NHS Launches Project to Increase Digital Health Tech Skills

The NHS is aiming to create a digital academy.

The NHS is aiming to create a digital academy with the hope of training 300 chief information officers and chief clinical information officers to drive health and care transformation.

According to the advertisement published by Capita on behalf of NHS England, the partner contracted is valued at around £6m for three years.

According to the ad the programme aims to cover “key areas and skills that will be required by CIOs and CCIOs, as well as future digital leaders to lead and set strategy for digital and e-health innovation across the health system – from large scale health IT systems (for example, electronic health records) to personal health and wellness devices”.

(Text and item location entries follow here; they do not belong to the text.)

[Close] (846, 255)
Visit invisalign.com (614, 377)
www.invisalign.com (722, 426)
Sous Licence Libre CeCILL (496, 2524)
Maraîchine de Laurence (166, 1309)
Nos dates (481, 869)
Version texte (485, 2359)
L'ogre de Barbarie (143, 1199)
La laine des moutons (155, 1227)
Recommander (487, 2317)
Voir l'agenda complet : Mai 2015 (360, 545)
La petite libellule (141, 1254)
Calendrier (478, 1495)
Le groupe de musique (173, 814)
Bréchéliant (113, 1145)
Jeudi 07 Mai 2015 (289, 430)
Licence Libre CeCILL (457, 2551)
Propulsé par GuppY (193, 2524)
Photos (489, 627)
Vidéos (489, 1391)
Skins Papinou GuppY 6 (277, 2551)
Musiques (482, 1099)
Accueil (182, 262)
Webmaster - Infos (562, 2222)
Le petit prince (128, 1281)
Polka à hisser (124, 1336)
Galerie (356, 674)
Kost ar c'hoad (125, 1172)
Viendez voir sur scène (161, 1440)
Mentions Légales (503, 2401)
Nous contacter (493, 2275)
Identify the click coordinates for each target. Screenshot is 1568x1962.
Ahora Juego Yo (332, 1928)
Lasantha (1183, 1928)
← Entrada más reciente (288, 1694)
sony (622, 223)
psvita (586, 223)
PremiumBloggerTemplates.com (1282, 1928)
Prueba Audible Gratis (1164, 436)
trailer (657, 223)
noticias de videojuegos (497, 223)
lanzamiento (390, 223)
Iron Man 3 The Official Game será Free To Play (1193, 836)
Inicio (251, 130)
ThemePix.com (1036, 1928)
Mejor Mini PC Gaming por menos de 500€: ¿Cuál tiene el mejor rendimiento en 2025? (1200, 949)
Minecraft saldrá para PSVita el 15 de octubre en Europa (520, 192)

It added: “In addition, our leaders will be able to understand the power of the data these systems hold, how it can be used to support decision-making, planning and delivery of health care.”

The report recommended that a chief clinical information officer (CIO) should be appointed at every trust “with appropriate organisational and budgetary authority”.

It also said that an average size NHS trust should have at least five “well-qualified clinicians with advanced informatics training.”

NHS England hopes that up to 300 NHS staff will be trained by the end of 2020/2021.

NHS Digital’s WDP programme director Amanda Neylon, said “there is a strong correlation between digital exclusion and health inequalities.”